The donut is king in my country. There’s Country Style Donuts, Tim Horton’s, 7-11, Robin’s Donuts and Mac’s — a range of donut pushers varying in quality and price. That’s right, pushers. Donuts are a shot to the Canadian identity. You can’t bump into someone who hasn’t thought of or just eaten a donut.

I use to work at an engineering company and the biggest event was birthday donuts. HR thought it brilliant to combine everybody’s birthday for that month and spring for several boxes of timbits. They never got creative, never deviated from the plan, yet like clockwork employees piled into the lunch room and grabbed their donut portion.

It got to the point I avoided donut day, my cholesterol levels and hip circumference just couldn’t take it any longer and to introduce something radical such as cupcakes was forbidden, downright controversial.

Lately though, I feel nostalgic for the donut. My sinful one: Boston Cream. A conservative choice: plain with glaze on the top.
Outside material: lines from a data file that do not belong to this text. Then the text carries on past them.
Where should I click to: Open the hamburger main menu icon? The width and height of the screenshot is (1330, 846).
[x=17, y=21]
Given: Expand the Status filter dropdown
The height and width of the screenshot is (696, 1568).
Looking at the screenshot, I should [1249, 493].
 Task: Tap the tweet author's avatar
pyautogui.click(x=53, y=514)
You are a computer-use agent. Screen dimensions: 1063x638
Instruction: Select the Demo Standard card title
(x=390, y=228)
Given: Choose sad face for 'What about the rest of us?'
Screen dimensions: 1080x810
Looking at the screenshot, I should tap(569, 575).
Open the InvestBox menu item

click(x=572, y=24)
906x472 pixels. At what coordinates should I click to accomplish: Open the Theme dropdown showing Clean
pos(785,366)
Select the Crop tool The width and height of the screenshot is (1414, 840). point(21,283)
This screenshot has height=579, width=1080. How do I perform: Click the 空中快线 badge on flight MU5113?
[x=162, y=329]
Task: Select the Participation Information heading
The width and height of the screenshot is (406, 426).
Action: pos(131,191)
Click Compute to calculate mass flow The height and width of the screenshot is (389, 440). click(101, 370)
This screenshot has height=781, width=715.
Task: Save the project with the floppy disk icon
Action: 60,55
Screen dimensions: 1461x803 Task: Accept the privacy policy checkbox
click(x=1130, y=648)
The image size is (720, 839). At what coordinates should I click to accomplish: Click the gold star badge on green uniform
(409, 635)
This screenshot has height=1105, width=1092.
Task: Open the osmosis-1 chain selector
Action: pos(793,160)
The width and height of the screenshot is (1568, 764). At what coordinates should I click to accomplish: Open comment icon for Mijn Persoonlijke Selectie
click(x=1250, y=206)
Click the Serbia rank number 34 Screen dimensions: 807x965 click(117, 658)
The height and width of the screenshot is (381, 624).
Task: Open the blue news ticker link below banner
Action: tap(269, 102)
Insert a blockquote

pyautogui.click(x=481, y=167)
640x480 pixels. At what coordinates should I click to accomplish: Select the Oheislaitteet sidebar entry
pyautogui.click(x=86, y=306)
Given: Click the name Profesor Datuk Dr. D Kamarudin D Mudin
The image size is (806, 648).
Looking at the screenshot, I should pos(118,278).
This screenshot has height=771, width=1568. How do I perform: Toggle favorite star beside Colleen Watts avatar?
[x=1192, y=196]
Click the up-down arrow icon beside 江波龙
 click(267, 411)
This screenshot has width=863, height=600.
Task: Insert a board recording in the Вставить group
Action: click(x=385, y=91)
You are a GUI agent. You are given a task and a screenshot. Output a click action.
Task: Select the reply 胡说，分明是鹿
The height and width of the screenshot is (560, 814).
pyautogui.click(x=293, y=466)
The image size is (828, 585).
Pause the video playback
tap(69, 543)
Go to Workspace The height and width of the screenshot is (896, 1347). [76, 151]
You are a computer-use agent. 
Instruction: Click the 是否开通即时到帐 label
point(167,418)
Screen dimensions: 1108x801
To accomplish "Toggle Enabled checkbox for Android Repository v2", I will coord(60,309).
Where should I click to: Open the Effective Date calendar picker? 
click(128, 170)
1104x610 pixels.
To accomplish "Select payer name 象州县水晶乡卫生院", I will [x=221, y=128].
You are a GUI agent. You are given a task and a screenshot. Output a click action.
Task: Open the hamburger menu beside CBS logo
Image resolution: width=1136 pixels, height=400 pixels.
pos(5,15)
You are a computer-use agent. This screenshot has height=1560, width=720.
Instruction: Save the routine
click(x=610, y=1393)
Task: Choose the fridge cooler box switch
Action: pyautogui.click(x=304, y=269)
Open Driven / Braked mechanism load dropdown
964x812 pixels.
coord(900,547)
The beauty of the Canadian donut is how universal it is, every facet of society consumes them, not just the pot bellied cops, but firemen, executives, postal clerks and truck drivers (really, you aren’t a truck driver with street cred unless you have a relationship with a donut).

To continue with my childhood exploration of Hong Kong, a special donut exists there, one that I also feel nostalgic for, ironically for the same reasons.

Inevitably the brain wants to compare the two cultures, measure the similarities and differences. Often there are two Jeannies sharing space in my body, the little girl who bowed to the traditional foods of her childhood and the Canadian prairie lass adopting to tastes outside the home.

In Hong Kong, I indulged my playful side and ate a ton of Chinese donut. Referred to as Chinese oil stick or yàuhjagwái, essentially the donut is a fried breadstick. But fluffier, and savoury! A crunchy, addictive bite will justify why a large order is not uncommon.


To eat is simple, with a substantial bowl of congee (and chee cheong fun on the side — rice rolls) typically at breakfast time.


I snuck into an average Cantonese cafe to see just how they prepare the donut.

A large slab of dough under wax paper.


Rolling out.


The dough is rolled out length wise, cut into pieces and a piece is then attached to another piece and so on, to give the impression of an indentation in the final product. This makes it easier to cut or eat, for the purpose of splitting the two sections apart.

Frying process.


The donut is submerged in oil and once they are floating on top, they are turned until both sides are golden brown.

The donut, window ready for sale.


People will often buy some just to eat out of a brown bag, without a bowl of congee. Another popular way to eat the donut is to dip it in soy milk. Sounds unappetizing, but I tried it and it was quite tasty to gobble up the liquid soaking in the donut’s centre. Soy milk in Asia is not as sweet as the soy milk produced in North America.

The Chinese donut and the Canadian donut are difficult to compare, both invoke a warmth in me. Both have built separate memories that are equally cherished and really, both are indisputably delicious on their own merits.

If you venture to Hong Kong, I encourage you to seek out a hole-in-the-wall cafe and try this anchoring staple of Cantonese culture. I even think cops would eat it.